About this exercise:
With pictures left out, only the lines from the one containing "Click the glossy highlight on the saucer edge" through the end of the records should be reproduced exactly, please.

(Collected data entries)
=-=-=-=-=

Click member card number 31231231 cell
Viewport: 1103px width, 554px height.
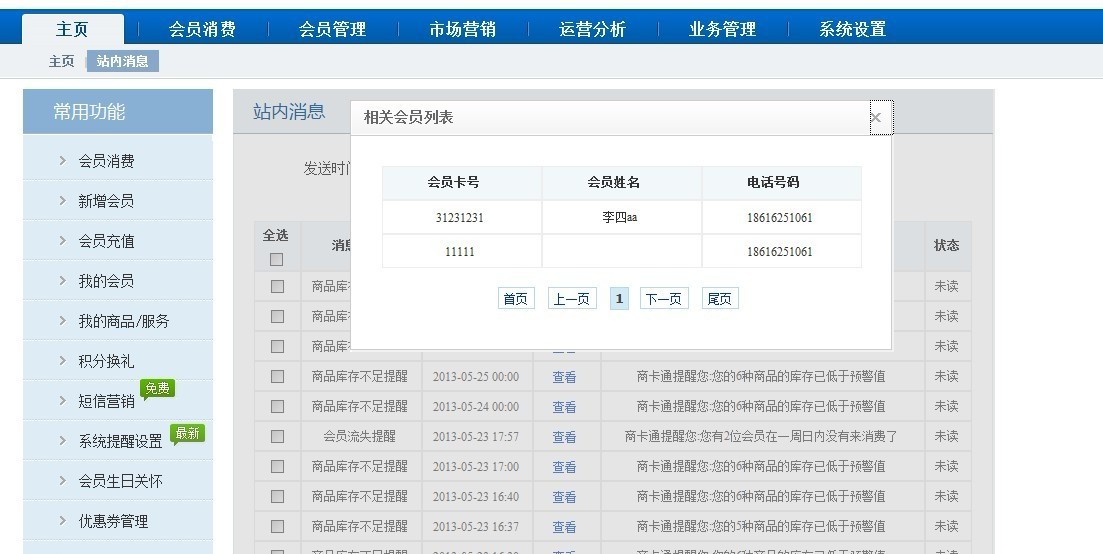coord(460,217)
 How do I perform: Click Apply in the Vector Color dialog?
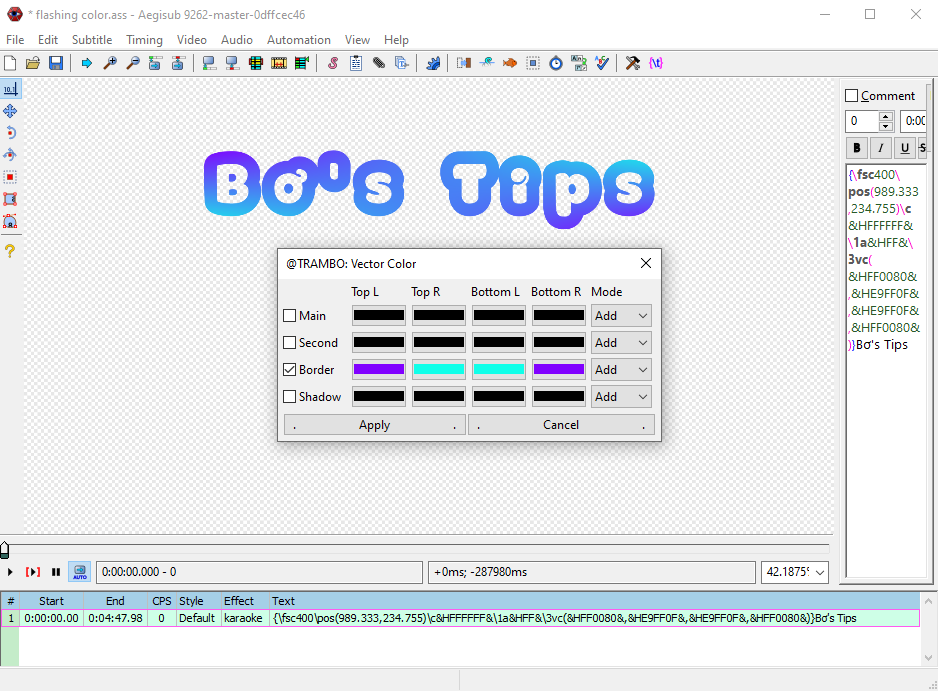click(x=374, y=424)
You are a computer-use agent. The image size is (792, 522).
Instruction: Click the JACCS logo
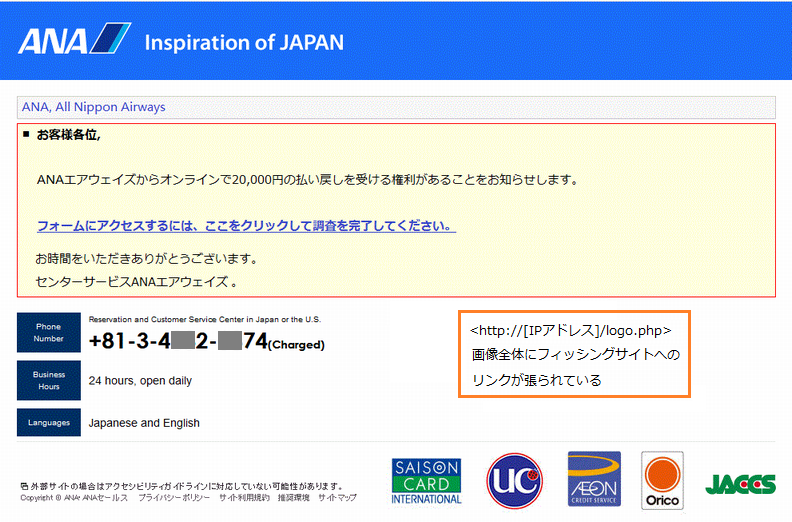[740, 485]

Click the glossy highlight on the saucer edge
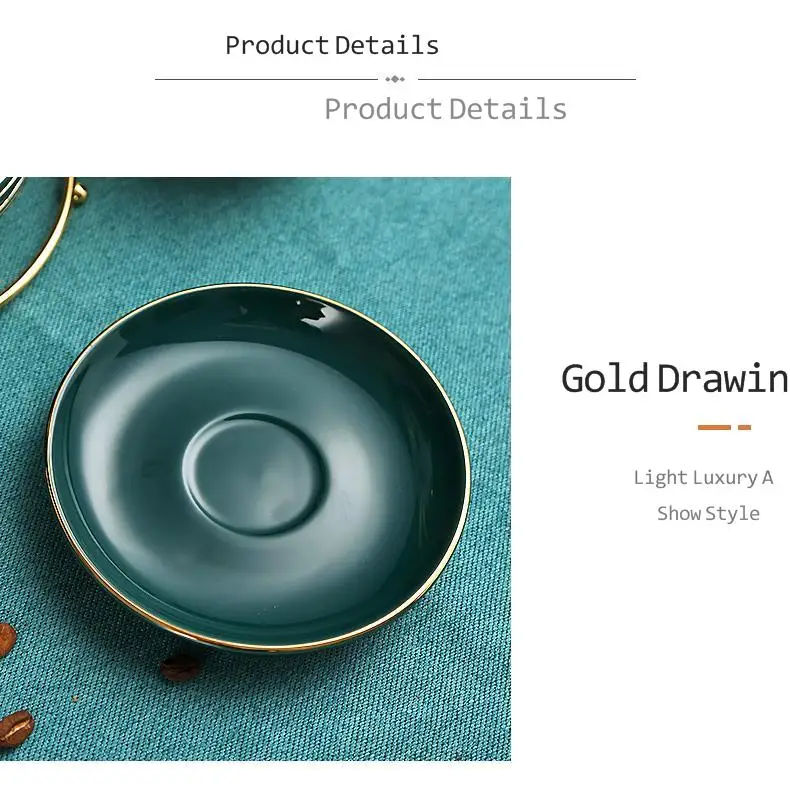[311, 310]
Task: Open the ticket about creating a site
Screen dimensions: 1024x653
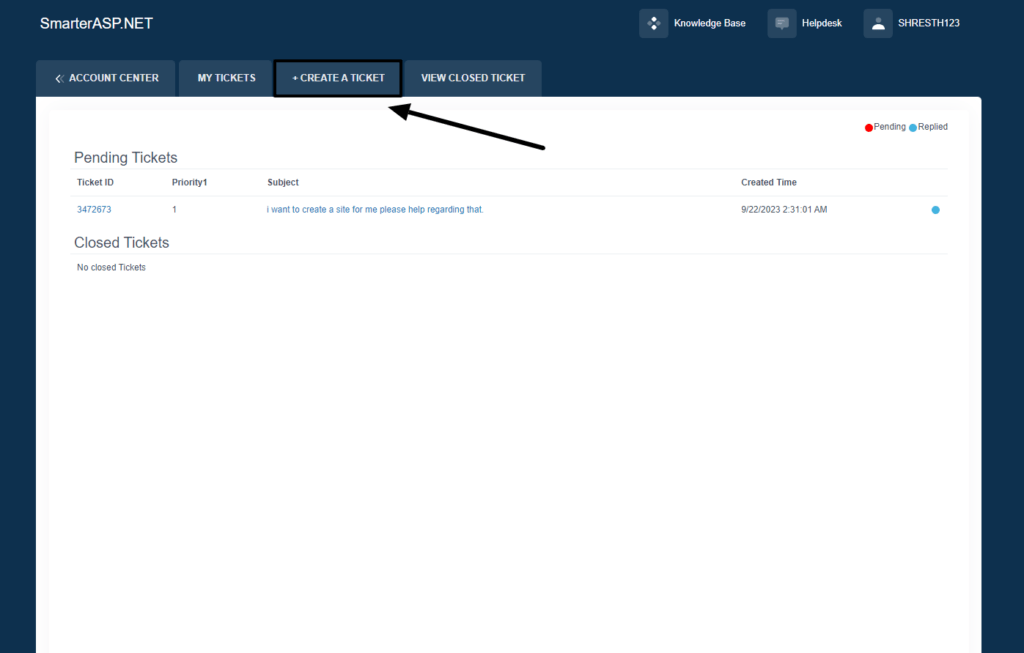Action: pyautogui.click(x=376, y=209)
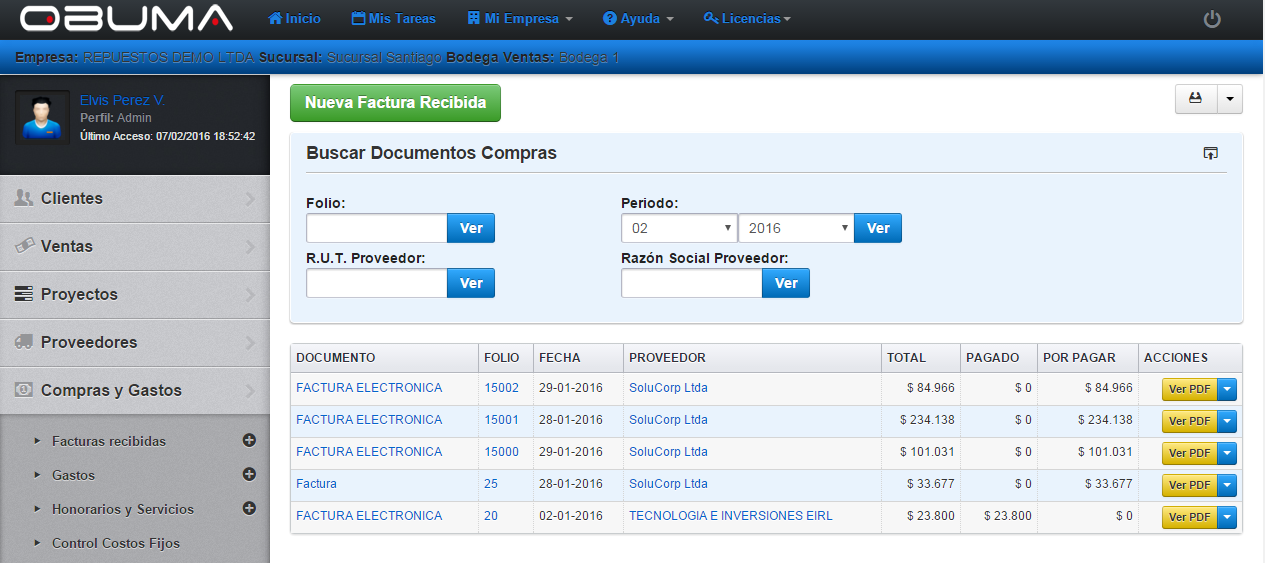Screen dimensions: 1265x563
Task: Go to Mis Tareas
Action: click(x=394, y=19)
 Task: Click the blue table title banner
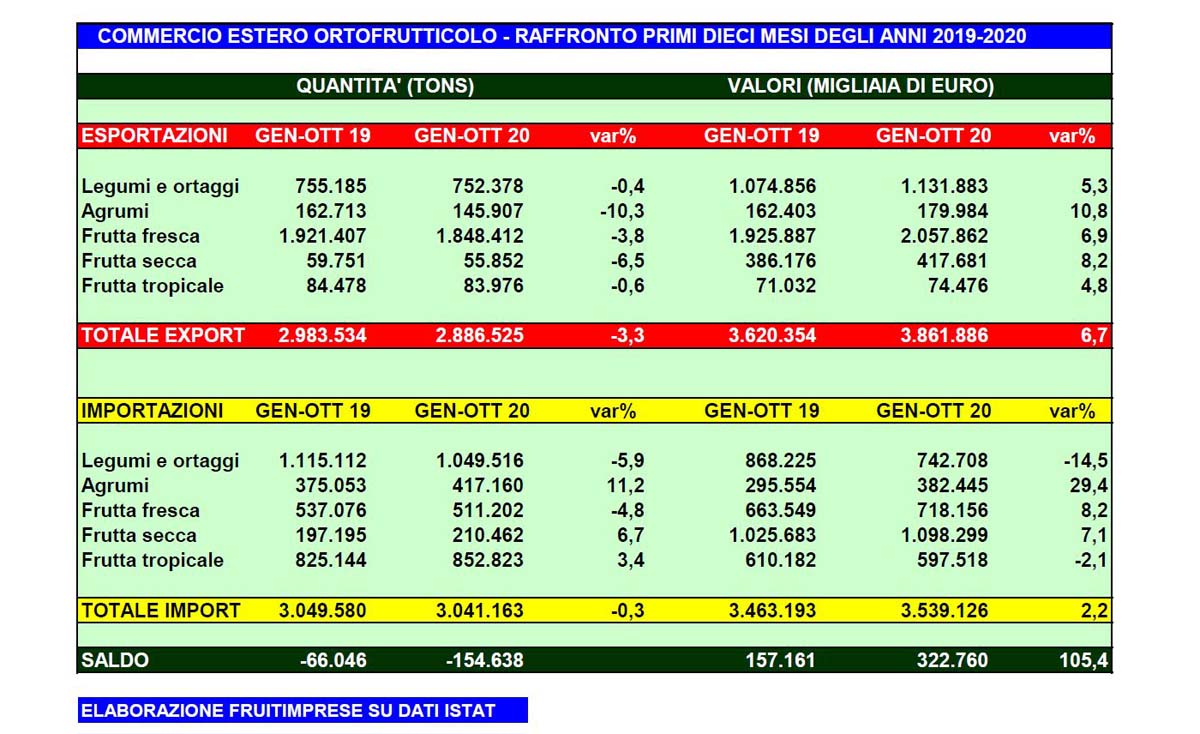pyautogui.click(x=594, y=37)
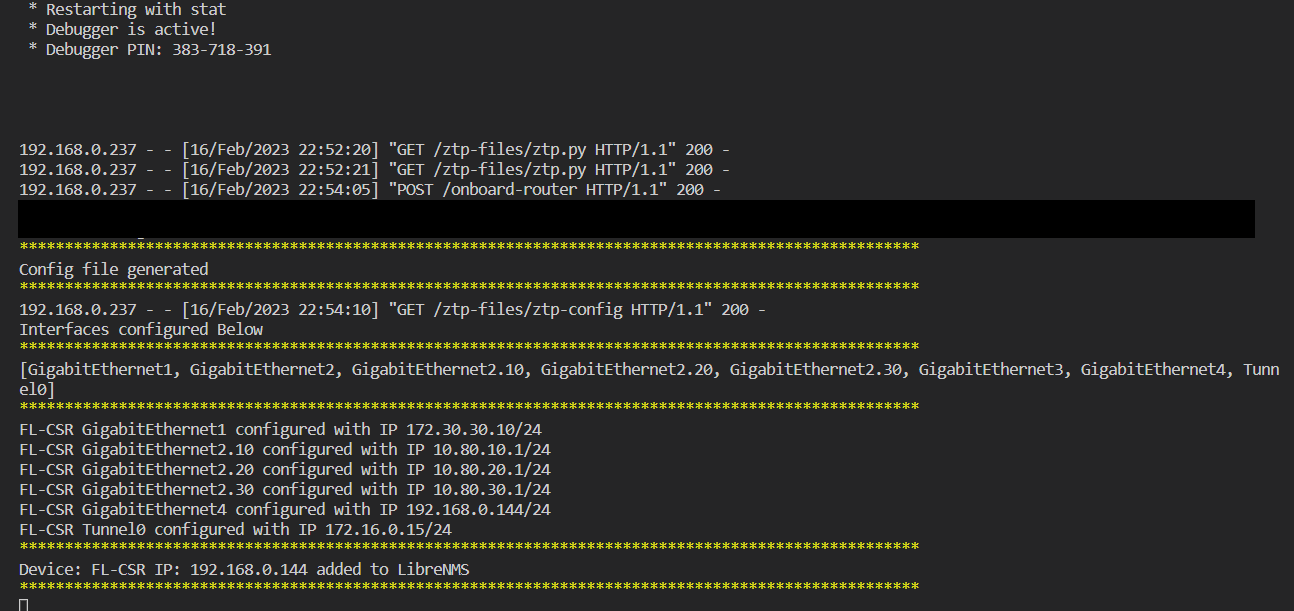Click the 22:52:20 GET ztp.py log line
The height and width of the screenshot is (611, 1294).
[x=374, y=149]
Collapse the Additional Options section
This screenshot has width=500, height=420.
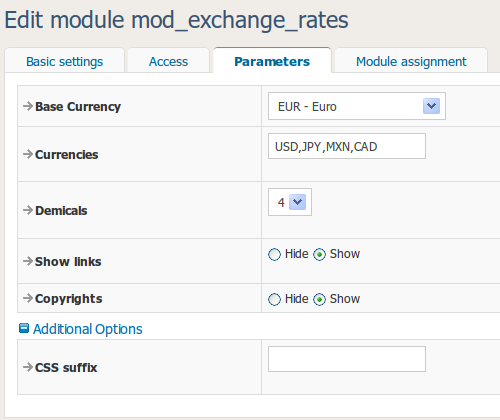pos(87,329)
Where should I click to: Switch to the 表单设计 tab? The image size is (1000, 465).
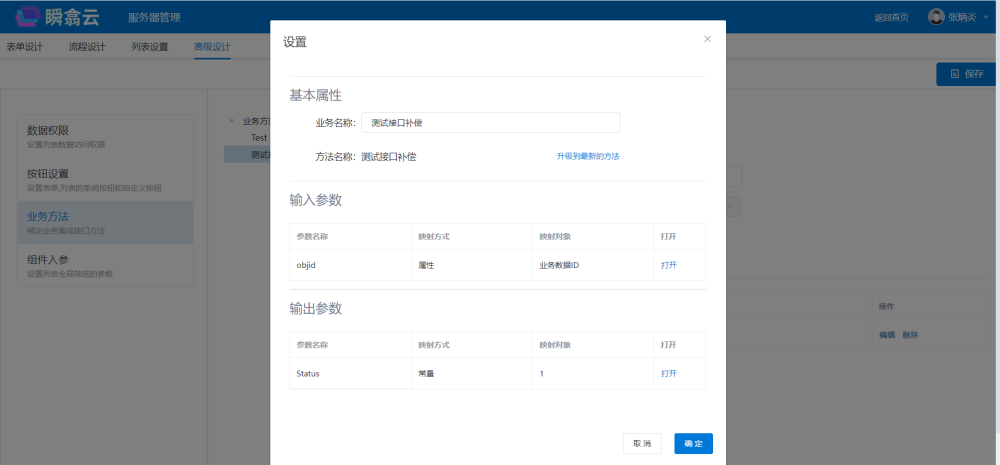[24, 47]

=-=-=-=-=

Task response:
Click the glossy highlight on the saucer edge
[311, 310]
Task: Open the ticket about creating a site
Screen dimensions: 1024x653
Action: pyautogui.click(x=376, y=209)
Screen dimensions: 1265x563
Task: Go to Mis Tareas
Action: click(x=394, y=19)
 Task: Click the blue table title banner
pyautogui.click(x=594, y=37)
Click the 22:52:20 GET ztp.py log line
The height and width of the screenshot is (611, 1294).
[x=374, y=149]
Collapse the Additional Options section
This screenshot has width=500, height=420.
pos(87,329)
Where should I click to: Switch to the 表单设计 tab? The image size is (1000, 465).
[24, 47]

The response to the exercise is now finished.